Jednak zdarzyło sie ostatnio coś co wyjątkowo rozczuliło me serce a łza zawirowała w oku. Na zakupy do sklepu w którym pracuje przyszło pewne małżeństwo z dwójką małych murzyniątek. Zrobili dość konkretne zakupy, przy czym każde z dzieci trzymało w swych małych rączkach swoją część, a następnie rozdzieli sie w celu zwiedzania kolejnych działów sklepu. Jak to zwyczajowo już przystało mama wzięła dzieci by tato mógł chwile odpocząć od zgiełku dziecięcych pisków i zachcianek...po czym po krótkiej chwili, mały chłopiec zagubiony i chyba nieco znudzony już zabawą pośród damskiej odzieży wkrzyknął głośno na całe swoje gardełko: Tato, gdzie jesteś?
I trzeba by zobaczyć jego wielkie, zagubione, szukające kontaktu z Tatą oczka. Na co tato murzyn swym donośnym głosem odpowiedział: Synu tu jestem. Chłopiec bez problemu rozpoznał głos swego taty,przybiegł ile sił w nóżkach, chwycił go za rękę i dalej poszli już razem.

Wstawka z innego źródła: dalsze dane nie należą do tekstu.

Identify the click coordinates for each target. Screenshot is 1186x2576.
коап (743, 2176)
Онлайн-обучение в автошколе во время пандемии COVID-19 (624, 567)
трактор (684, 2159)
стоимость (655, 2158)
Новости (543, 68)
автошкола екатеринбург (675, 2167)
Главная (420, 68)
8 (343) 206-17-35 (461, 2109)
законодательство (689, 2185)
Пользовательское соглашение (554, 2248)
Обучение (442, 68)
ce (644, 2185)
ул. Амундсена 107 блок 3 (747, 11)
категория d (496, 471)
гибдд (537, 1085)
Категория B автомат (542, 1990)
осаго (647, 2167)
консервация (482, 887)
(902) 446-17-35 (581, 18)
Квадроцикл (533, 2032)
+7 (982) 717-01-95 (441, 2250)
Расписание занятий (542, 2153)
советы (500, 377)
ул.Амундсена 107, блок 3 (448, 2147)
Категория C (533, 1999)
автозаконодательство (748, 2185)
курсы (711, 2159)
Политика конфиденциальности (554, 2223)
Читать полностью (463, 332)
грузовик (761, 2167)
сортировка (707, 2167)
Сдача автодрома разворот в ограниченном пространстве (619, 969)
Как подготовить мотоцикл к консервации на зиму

I to podsunęło mi pewną refleksje, jak bardzo Bóg, który również nazywa się naszym Ojcem, Tatą chce, tęskni i pragnie takiego kontaktu z nami... abyśmy w każdej chwili naszego życia wołali do Niego Tato, gdzie jesteś potrzebuje twojej wskazówki, nie wiem co mam dalej robić ze swoim życiem, gdzie jesteś? Jaki jest twój plan?? Słowo które dane jest nam jako drogowskaz mówi, że On jest początkiem i końcem, alfa i omega. On zaplanował twój początek, myślał o tobie zanim jeszcze się narodziłeś, ale chce również być końcem w twoim życiu, do którego dasz mu prawo i zawołasz: Tato, gdzie jesteś?? Potrzebuje ciebie w swoim życiu. A twój koniec będzie najpiękniejszą historią z happy endem.